- Instruction a -
Could you give the stretch of the Phillips curve discussion from "I think economists" through "me to recall." again, substituting "statisticians" for "economists"?
----------------
Didn’t suggest this either.
The plot on the right states in US, 1970s onward, ie, different points in time. Sure, inflation rate & unemployment rate changed in the US over time. Do you know what else changed in the US over time? Absolutely anything.
Scientific prediction requires control: it cannot make accurate predictions when relevant variables are left uncontrolled. Take for instance the ideal gas law. When temperature is constant, we can reasonably predict volume & pressure to vary inversely for ideal gases. If temperature is at least known, then we can still make a prediction (a function of temperature). However, if temperature is uncontrolled, no prediction is possible. Models only fit the conditions they’re designed to model.
As mentioned before, economic models typically expect ceteris paribus (all other relevant variables held constant). The article you linked states the Phillips curve models economy only in the short-run. The US economy over a span of years doesn’t satisfy any of those conditions. Therefore, the model doesn’t apply.
Attempting to refute a model by applying it to situations it doesn’t claim to model is a strawman.
ah there’s your confusion. i am not and no one here is refuting the model. we are criticizing how that simplified model is abused without considering the other variables and applied to policy-making. does that make sense?
i think we agree, if the above reframes the post for you :)
That indeed makes more sense: it only fits short-run predictions. It justifies short-run policies.
Longer term policies need a different justification: you’re definitely right there.
I think economists have a name for mistaking short- & long-run effects (something to do with equilibrium), but the course was too long ago for me to recall.
----------------
- Instruction b -
Can you retype the stretch of the listing from the line containing "800x420 pixels." through the line containing "Given: Open the", word for word and without the pictures?

- Records supplied -
----------------
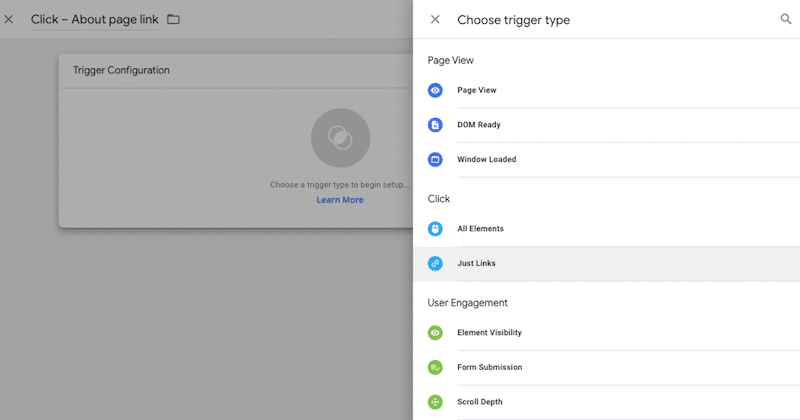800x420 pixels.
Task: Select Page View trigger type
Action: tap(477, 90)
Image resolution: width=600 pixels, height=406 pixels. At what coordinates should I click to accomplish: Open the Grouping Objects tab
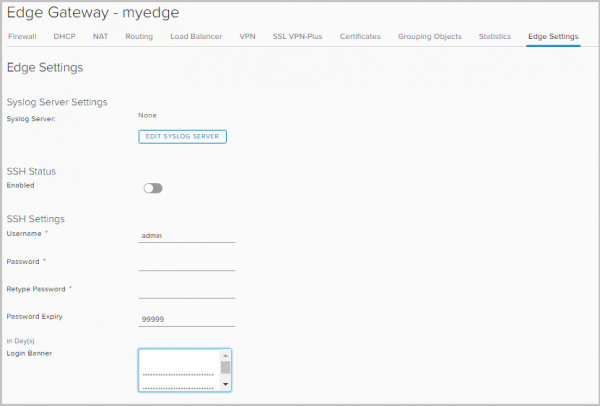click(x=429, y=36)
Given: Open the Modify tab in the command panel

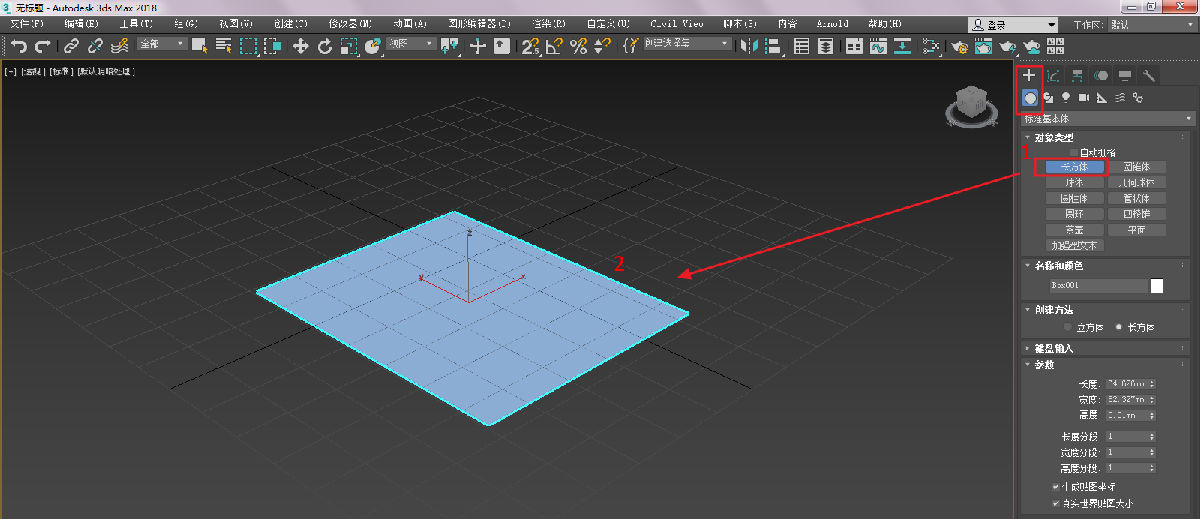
----------------
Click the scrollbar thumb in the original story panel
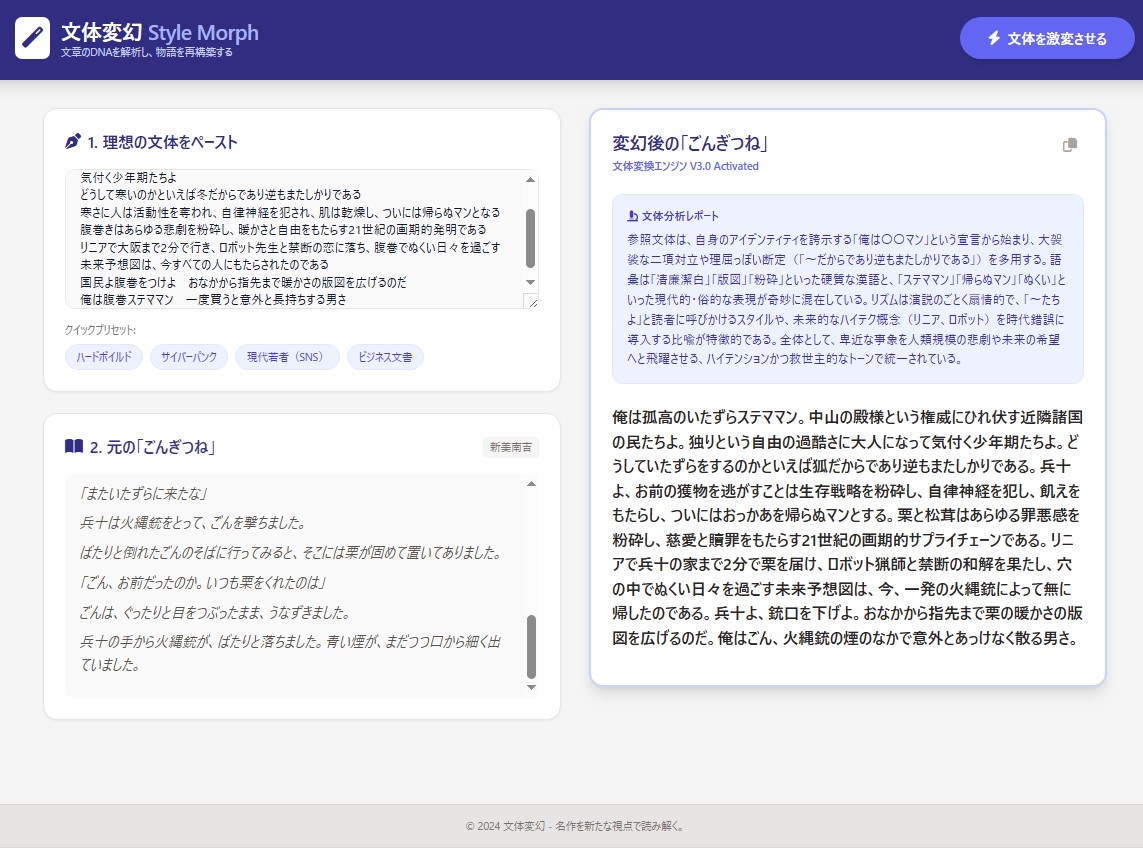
----------------
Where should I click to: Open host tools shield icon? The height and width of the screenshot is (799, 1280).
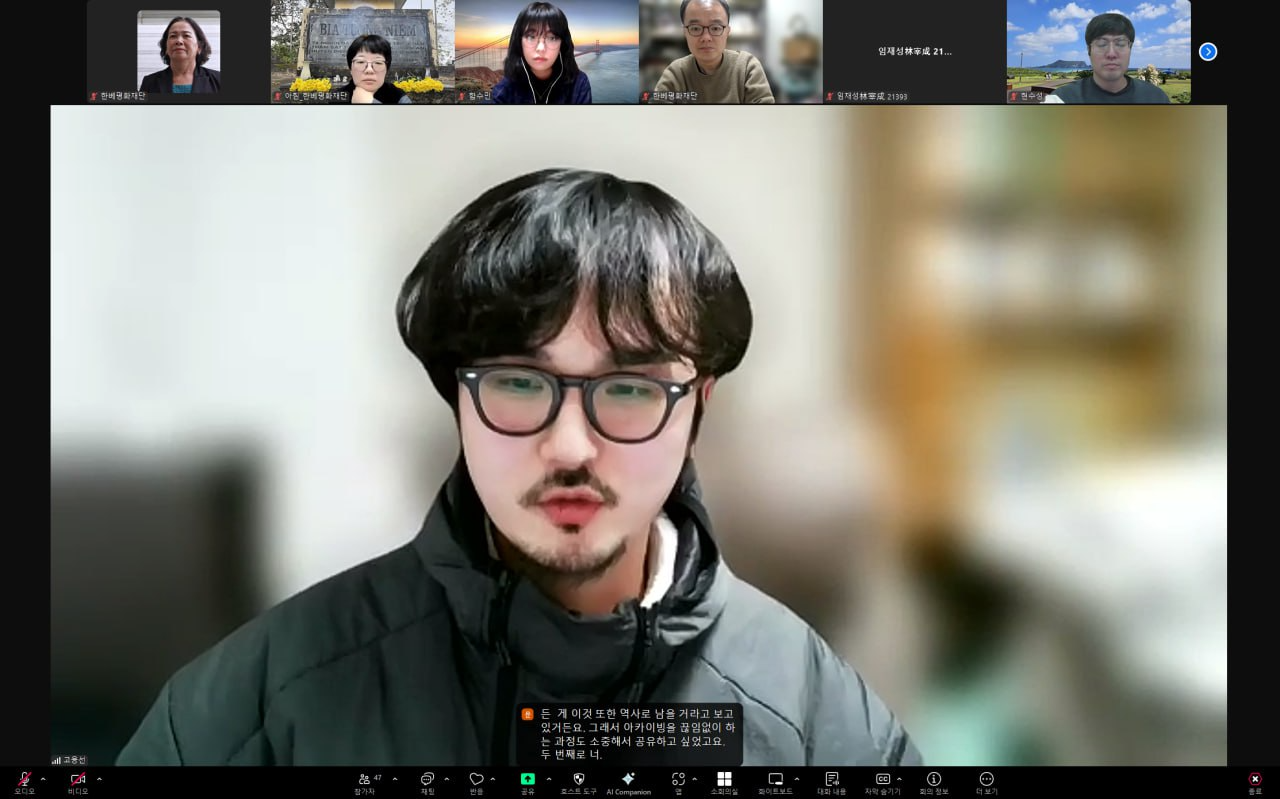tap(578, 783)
----------------
- Correct output a -
I think statisticians have a name for mistaking short- & long-run effects (something to do with equilibrium), but the course was too long ago for me to recall.

- Correct output b -
800x420 pixels.
Task: Select Page View trigger type
Action: tap(477, 90)
Image resolution: width=600 pixels, height=406 pixels. At what coordinates should I click to accomplish: Open the Grouping Objects tab
click(x=429, y=36)
Given: Open the Modify tab in the command panel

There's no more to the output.